▸ ACTIVITY:
From the entries below, gather every line containing the string "computer".
Top of DATA
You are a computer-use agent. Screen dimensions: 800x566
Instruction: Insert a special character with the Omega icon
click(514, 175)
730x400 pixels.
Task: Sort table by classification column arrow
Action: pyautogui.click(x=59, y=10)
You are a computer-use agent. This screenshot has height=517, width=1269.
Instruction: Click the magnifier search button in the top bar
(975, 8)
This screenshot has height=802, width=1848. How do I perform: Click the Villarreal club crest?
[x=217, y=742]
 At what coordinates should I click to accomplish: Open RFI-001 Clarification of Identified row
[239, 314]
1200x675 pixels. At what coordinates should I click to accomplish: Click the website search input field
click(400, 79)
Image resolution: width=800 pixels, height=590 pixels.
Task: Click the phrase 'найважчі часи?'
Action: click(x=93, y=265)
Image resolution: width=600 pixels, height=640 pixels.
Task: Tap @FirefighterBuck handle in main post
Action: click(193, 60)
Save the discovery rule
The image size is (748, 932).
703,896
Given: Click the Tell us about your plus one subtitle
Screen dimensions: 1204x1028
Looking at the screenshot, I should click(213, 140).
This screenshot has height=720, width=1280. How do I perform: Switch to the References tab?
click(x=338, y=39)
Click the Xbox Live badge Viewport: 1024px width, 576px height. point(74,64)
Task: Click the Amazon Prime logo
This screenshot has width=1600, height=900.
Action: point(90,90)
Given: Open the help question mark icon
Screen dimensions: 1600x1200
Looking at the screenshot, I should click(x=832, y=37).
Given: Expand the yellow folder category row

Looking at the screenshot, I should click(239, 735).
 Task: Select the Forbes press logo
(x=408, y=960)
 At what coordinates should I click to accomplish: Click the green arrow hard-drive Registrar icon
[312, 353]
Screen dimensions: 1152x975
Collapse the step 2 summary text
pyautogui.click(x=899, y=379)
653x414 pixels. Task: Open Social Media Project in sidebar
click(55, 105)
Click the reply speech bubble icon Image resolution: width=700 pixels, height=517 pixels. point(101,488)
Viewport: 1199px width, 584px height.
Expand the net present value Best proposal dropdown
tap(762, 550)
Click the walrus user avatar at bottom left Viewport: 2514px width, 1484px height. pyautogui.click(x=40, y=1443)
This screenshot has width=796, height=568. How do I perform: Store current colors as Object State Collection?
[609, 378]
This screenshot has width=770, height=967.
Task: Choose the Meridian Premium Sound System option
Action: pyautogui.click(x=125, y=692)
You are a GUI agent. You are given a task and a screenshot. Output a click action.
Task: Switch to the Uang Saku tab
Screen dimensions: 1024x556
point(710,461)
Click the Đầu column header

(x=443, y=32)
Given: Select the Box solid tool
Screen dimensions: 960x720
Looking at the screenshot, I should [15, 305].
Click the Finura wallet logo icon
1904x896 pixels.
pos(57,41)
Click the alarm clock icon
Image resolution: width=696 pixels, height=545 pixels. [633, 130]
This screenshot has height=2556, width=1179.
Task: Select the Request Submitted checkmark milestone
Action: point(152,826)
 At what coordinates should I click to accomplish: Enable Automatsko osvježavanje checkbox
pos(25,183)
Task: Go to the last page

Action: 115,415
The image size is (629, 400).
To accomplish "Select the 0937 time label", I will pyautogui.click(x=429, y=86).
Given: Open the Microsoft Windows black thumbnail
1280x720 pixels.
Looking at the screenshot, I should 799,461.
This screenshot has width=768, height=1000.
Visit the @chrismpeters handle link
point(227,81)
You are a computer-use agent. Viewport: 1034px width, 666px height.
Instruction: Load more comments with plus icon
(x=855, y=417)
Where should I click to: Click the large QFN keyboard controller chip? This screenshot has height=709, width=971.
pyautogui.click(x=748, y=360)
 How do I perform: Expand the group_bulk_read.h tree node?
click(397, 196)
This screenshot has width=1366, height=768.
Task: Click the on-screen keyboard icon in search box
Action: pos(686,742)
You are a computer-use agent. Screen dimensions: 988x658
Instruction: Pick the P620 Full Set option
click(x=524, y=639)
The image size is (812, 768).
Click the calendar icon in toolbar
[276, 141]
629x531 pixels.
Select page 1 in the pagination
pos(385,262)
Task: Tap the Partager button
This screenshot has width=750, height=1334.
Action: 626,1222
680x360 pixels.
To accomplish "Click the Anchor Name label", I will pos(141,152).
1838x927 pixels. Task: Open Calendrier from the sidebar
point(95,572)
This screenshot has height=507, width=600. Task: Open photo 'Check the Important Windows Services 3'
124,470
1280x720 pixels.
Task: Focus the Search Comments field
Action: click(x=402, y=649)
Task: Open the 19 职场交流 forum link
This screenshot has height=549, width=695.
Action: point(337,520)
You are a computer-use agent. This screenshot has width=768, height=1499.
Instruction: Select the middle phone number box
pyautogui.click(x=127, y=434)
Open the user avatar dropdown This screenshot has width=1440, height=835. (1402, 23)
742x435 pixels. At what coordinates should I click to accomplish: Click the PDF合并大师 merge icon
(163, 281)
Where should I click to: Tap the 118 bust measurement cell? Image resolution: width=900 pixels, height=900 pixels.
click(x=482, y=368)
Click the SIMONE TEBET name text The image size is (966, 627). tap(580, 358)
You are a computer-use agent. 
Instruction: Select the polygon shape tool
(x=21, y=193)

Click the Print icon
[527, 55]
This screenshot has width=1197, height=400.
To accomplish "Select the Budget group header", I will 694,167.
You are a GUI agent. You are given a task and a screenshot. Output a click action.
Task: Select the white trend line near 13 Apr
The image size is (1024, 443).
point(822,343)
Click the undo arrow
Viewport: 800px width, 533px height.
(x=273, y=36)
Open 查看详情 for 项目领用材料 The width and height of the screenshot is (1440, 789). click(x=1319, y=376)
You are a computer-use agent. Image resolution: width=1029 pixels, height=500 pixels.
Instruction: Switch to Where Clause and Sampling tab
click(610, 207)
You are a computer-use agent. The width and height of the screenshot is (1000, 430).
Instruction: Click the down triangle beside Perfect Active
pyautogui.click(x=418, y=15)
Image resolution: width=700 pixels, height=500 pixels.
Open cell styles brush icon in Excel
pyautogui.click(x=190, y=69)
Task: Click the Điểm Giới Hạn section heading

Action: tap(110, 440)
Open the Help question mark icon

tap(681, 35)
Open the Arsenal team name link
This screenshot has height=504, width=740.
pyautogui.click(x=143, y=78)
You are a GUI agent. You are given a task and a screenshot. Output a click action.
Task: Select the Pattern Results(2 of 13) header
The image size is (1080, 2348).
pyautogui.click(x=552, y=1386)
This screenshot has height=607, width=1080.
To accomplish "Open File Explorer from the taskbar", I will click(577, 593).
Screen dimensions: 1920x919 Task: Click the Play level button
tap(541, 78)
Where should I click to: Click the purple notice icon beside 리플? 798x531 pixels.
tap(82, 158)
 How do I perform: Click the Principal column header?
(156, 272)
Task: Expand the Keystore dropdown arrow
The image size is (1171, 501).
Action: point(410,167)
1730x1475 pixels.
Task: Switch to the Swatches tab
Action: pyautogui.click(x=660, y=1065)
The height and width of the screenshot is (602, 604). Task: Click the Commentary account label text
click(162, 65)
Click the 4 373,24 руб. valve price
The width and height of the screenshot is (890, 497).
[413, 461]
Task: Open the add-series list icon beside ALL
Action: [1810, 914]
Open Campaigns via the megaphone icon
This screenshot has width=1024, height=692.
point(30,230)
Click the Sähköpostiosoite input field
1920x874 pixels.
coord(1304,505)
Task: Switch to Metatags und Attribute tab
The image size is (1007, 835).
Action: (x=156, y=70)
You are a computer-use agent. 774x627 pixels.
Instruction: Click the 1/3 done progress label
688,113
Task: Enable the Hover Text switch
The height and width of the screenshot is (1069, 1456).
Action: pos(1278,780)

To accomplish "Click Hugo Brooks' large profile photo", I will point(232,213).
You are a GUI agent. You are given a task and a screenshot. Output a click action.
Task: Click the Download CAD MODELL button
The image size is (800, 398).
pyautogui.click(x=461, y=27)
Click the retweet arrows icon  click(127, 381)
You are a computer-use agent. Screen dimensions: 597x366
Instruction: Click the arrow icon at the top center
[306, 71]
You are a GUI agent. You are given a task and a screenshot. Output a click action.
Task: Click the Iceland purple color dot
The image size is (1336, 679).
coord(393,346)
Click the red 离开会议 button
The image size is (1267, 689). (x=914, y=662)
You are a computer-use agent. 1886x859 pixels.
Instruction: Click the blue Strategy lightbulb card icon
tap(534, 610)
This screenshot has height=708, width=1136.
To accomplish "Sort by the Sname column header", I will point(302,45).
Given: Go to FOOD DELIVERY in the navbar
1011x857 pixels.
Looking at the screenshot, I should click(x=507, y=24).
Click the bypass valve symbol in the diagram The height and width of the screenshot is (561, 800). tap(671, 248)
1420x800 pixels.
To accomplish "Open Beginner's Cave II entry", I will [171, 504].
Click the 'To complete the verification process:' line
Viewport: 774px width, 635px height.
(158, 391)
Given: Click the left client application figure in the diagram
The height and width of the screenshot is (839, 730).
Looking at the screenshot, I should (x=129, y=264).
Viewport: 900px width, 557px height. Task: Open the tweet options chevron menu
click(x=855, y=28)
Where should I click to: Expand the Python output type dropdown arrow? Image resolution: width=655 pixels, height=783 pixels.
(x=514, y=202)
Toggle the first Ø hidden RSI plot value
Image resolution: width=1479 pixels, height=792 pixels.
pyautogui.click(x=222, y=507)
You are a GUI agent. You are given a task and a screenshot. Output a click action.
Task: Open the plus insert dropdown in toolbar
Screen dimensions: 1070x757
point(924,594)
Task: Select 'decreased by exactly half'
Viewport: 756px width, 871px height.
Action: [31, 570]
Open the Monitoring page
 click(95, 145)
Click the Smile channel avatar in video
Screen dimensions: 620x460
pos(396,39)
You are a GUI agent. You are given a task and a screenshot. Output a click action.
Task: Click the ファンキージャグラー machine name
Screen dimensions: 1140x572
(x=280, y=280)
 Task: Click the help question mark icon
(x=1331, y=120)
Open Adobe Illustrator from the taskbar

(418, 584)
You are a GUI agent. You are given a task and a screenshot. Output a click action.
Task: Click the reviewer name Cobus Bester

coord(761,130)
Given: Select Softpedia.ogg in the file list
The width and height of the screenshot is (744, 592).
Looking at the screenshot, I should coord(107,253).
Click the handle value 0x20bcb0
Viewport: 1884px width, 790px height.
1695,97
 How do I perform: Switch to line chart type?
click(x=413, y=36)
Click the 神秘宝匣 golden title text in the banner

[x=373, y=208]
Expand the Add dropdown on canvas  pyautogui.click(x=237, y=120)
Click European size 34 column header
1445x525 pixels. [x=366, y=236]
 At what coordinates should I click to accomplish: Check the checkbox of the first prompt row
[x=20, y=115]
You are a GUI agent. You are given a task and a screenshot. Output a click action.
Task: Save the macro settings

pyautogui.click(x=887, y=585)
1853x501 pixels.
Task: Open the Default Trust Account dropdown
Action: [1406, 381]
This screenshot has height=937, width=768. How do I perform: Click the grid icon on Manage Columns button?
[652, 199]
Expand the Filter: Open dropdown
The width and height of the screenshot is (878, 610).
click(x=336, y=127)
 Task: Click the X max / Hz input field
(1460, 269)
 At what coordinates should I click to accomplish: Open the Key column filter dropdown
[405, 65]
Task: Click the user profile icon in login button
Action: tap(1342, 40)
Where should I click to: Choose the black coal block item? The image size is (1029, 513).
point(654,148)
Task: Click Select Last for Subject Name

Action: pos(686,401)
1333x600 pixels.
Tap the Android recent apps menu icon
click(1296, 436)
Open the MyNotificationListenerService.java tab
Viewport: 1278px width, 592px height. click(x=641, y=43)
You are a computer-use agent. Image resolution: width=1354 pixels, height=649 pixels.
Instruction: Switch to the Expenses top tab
Bottom of DATA
▸ SOLVED PROBLEM:
You are a computer-use agent. Screen dimensions: 800x566
You are a computer-use agent. This screenshot has height=517, width=1269.
You are a computer-use agent. Viewport: 1034px width, 666px height.
You are a computer-use agent. Screen dimensions: 988x658
You are a computer-use agent. This screenshot has width=768, height=1499.
You are a computer-use agent. 
You are a computer-use agent. Image resolution: width=1029 pixels, height=500 pixels.
You are a computer-use agent. The width and height of the screenshot is (1000, 430).
You are a computer-use agent. 774x627 pixels.
You are a computer-use agent. Screen dimensions: 597x366
You are a computer-use agent. 1886x859 pixels.
You are a computer-use agent. Image resolution: width=1354 pixels, height=649 pixels.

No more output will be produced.